Gédéon Spilett, qui l'accompagnait, entendit également ces lointains murmures, qui indiquaient une revivification des feux souterrains. À plusieurs reprises, tous deux écoutèrent, et ils furent d'accord sur ce point que quelque réaction chimique s'élaborait dans les entrailles du sol.
«Le volcan n'est donc pas totalement éteint? dit le reporter.
— Il est possible que, depuis notre exploration du cratère, répondit Cyrus Smith, quelque travail se soit accompli dans les couches inférieures. Tout volcan, bien qu'on le considère comme éteint, peut évidemment se rallumer.
— Mais si une éruption du mont Franklin se préparait, demanda Gédéon Spilett, est-ce qu'il n'y aurait pas danger pour l'île Lincoln?

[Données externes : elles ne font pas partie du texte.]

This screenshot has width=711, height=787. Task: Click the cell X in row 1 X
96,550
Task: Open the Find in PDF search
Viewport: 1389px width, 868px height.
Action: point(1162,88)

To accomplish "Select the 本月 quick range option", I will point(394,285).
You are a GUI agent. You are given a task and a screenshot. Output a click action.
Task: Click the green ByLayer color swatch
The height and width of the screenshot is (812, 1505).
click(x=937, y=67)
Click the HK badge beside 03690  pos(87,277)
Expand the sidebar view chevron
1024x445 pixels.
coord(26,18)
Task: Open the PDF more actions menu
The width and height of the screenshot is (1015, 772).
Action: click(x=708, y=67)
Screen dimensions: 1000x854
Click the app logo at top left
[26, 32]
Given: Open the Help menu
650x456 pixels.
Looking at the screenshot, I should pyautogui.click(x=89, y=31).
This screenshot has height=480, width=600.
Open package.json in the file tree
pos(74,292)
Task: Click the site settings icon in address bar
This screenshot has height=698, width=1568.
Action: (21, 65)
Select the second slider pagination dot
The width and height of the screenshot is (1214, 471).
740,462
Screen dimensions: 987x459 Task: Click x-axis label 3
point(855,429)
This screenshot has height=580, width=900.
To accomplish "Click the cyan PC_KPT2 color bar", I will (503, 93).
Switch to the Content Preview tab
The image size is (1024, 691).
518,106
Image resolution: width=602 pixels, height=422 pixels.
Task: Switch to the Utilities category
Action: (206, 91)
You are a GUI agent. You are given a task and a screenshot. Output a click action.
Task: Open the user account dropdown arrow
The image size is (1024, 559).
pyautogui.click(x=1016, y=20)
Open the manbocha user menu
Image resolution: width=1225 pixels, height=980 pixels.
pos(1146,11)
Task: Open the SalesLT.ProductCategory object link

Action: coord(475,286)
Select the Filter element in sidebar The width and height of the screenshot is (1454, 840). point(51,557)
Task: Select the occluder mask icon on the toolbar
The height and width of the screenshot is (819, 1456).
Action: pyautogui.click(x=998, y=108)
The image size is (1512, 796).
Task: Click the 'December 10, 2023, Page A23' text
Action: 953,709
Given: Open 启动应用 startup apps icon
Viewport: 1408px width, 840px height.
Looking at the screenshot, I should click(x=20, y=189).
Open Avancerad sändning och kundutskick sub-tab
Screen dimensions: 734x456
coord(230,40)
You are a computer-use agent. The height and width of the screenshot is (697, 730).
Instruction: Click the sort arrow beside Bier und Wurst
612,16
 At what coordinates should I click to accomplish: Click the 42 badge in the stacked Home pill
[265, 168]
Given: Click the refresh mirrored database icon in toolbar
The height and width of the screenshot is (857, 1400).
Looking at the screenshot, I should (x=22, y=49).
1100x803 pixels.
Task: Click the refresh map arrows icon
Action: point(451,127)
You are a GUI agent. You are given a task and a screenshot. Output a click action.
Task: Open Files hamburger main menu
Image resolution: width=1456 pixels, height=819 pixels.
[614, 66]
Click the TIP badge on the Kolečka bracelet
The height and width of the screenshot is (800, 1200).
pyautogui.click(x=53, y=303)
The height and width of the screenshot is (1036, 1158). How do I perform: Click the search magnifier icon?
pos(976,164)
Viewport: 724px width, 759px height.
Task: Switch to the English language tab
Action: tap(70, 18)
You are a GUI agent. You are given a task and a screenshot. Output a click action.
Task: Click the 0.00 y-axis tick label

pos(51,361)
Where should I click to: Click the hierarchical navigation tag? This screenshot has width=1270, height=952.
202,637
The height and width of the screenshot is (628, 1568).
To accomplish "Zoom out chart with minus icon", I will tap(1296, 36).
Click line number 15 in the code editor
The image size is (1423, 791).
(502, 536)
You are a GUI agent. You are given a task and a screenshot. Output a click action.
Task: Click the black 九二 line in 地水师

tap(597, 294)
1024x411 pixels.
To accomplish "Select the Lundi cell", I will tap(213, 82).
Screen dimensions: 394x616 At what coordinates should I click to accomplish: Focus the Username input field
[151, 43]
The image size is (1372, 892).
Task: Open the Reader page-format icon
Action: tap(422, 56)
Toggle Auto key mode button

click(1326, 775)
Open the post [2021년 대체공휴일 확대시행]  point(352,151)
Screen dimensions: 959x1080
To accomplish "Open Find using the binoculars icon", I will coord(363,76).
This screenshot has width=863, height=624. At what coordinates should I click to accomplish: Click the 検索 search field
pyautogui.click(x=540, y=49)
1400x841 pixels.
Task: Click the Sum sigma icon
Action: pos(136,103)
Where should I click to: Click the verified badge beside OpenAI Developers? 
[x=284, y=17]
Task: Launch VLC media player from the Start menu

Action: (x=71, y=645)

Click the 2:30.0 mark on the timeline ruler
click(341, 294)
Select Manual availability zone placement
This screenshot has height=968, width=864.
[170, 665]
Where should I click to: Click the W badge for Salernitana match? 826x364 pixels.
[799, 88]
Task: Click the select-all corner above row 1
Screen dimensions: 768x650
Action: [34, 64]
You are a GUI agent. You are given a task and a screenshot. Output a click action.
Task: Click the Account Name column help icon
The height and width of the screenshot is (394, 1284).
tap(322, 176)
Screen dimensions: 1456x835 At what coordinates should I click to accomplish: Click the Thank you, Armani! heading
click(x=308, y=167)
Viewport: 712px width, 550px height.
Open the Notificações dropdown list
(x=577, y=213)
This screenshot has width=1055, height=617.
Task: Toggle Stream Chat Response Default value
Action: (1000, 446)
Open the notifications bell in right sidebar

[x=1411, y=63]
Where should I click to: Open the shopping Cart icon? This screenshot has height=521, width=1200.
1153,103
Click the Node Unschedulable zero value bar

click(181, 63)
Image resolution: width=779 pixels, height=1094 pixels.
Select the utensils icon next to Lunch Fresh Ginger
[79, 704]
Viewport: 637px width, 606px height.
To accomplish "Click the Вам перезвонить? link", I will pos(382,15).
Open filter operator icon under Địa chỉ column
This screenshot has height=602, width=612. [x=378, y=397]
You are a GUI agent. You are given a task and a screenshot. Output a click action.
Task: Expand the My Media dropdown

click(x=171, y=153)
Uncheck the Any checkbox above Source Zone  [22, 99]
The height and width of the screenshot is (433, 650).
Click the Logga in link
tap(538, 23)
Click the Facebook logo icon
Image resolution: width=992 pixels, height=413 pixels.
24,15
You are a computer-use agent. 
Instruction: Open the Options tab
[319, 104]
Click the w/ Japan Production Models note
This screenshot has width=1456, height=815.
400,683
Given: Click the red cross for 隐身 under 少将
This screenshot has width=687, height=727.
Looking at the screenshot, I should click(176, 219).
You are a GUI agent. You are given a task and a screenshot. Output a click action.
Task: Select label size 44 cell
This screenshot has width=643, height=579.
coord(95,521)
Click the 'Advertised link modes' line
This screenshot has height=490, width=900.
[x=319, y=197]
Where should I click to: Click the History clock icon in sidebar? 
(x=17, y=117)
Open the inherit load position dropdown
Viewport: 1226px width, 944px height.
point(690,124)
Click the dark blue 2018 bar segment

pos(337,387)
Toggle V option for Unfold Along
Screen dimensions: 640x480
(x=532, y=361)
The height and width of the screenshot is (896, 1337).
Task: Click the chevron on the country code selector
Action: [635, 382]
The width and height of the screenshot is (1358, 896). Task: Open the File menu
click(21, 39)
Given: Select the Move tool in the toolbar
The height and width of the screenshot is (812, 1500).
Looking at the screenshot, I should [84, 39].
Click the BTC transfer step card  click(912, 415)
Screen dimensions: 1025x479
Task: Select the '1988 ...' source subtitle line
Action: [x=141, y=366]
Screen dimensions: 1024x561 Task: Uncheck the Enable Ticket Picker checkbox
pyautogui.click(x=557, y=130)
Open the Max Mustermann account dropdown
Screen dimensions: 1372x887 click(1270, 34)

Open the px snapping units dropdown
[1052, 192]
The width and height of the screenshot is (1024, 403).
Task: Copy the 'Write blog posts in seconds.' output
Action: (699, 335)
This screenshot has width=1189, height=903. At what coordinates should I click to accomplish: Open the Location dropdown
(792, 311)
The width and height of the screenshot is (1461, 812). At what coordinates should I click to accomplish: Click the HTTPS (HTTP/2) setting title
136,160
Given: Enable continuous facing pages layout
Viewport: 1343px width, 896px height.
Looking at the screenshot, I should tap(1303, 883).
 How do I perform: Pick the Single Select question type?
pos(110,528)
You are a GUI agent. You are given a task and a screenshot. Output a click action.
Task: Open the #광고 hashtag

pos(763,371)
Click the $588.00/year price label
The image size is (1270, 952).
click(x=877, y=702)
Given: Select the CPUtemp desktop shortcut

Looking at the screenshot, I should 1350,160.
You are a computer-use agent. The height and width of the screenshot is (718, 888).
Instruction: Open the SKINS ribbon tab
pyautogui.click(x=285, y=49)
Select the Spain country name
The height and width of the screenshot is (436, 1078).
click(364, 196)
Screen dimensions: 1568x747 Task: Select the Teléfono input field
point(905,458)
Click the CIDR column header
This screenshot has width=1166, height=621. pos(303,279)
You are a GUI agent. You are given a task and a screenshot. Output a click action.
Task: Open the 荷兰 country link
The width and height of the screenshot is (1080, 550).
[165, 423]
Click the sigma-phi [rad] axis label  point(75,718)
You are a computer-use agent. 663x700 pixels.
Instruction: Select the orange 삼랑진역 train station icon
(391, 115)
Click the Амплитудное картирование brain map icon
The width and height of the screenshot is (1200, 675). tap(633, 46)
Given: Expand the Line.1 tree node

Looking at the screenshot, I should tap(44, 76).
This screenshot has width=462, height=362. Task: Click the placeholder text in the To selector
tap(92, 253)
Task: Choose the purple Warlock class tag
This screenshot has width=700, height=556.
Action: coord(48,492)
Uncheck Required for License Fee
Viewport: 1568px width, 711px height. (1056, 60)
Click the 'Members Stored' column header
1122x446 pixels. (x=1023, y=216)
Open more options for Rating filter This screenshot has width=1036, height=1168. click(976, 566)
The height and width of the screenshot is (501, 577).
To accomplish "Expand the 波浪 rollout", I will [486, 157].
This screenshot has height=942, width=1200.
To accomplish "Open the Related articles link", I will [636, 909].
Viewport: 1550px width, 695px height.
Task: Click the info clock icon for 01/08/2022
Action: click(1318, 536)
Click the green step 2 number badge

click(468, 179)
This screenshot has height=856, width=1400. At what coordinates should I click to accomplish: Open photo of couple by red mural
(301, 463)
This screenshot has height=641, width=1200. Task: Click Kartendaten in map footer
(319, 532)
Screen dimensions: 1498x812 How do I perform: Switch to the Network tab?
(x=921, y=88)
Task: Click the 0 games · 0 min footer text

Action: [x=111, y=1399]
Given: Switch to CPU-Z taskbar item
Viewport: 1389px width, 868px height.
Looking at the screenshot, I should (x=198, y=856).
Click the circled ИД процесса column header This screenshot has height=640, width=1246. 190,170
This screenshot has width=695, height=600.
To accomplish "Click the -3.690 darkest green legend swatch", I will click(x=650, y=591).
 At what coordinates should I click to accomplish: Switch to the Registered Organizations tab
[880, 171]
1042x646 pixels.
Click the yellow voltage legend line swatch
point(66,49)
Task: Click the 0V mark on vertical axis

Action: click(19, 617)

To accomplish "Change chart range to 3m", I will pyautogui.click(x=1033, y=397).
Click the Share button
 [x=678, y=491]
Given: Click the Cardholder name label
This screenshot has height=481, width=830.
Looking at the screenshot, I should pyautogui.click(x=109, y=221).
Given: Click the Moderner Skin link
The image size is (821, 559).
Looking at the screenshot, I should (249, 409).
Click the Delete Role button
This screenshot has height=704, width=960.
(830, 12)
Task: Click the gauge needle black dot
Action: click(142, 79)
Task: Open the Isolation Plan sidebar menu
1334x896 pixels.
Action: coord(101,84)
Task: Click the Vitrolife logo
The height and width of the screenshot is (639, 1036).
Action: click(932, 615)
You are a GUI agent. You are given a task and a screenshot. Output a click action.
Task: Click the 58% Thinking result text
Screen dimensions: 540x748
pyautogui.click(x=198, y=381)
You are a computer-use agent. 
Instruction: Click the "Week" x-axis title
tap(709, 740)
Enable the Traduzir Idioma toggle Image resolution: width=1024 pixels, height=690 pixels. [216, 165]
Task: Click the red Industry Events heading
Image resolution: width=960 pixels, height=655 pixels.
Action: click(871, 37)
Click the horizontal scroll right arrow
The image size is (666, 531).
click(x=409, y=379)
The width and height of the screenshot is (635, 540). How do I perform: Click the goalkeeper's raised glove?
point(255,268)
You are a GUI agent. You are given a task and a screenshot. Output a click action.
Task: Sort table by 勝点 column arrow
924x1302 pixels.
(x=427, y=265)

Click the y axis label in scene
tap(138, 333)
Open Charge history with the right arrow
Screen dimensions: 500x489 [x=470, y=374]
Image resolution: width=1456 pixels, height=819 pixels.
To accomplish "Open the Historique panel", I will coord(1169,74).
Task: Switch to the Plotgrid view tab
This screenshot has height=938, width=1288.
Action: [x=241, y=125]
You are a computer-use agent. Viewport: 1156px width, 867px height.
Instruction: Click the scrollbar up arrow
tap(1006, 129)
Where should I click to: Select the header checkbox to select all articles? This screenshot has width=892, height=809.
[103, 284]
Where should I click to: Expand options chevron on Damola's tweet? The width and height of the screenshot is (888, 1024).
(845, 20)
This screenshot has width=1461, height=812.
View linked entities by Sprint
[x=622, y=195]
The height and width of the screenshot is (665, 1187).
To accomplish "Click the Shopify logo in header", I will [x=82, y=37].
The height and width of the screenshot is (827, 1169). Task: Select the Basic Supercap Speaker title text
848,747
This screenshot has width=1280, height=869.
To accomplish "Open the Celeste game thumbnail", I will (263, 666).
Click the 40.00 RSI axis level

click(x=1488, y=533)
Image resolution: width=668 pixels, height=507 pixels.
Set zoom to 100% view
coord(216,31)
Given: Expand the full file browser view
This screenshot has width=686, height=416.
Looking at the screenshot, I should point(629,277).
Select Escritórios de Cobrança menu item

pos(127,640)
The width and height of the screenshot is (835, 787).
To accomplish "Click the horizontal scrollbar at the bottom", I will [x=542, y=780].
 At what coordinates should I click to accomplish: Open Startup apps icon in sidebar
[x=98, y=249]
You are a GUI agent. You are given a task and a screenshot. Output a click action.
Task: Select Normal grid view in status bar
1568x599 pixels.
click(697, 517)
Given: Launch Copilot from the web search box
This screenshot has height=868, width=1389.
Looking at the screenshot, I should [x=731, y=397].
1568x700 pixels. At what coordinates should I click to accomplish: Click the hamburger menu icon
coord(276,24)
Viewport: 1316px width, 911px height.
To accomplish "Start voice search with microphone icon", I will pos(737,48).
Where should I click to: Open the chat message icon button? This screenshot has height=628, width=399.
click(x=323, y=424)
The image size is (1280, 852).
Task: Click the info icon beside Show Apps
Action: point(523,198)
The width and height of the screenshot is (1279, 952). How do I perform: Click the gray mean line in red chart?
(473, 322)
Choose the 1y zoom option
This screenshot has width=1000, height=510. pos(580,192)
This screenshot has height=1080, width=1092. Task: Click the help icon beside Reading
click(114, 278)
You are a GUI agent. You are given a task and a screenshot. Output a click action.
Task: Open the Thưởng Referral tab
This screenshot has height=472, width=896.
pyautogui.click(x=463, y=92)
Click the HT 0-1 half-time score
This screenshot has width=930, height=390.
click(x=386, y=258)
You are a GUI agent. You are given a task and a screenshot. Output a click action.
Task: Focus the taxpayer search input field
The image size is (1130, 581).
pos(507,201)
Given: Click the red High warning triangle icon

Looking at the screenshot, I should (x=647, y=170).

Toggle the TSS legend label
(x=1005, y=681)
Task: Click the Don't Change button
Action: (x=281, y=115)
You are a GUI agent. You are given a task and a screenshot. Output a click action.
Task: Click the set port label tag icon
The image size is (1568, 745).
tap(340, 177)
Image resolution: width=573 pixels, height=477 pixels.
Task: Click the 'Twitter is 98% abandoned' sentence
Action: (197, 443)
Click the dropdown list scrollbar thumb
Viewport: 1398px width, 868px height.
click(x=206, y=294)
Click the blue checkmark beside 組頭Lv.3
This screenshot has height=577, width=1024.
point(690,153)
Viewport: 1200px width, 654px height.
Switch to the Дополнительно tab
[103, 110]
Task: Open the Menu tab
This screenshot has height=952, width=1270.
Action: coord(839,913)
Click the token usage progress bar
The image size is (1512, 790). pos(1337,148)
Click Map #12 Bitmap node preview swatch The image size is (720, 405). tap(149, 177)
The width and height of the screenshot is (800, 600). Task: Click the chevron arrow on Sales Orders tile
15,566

— Je ne le pense pas, répondit l'ingénieur. Le cratère, c'est-à-dire la soupape de sûreté, existe, et le trop-plein des vapeurs et des laves s'échappera, comme il le faisait autrefois, par son exutoire accoutumé.
— À moins que ces laves ne se frayent un nouveau passage vers les parties fertiles de l'île!
— Pourquoi, mon cher Spilett, répondit Cyrus Smith, pourquoi ne suivraient-elles pas la route qui leur est naturellement tracée?
— Eh! Les volcans sont capricieux! répondit le reporter.
— Remarquez, reprit l'ingénieur, que l'inclinaison de tout le massif du mont Franklin favorise l'épanchement des matières vers les vallées que nous explorons en ce moment. Il faudrait qu'un tremblement de terre changeât le centre de gravité de la montagne pour que cet épanchement se modifiât.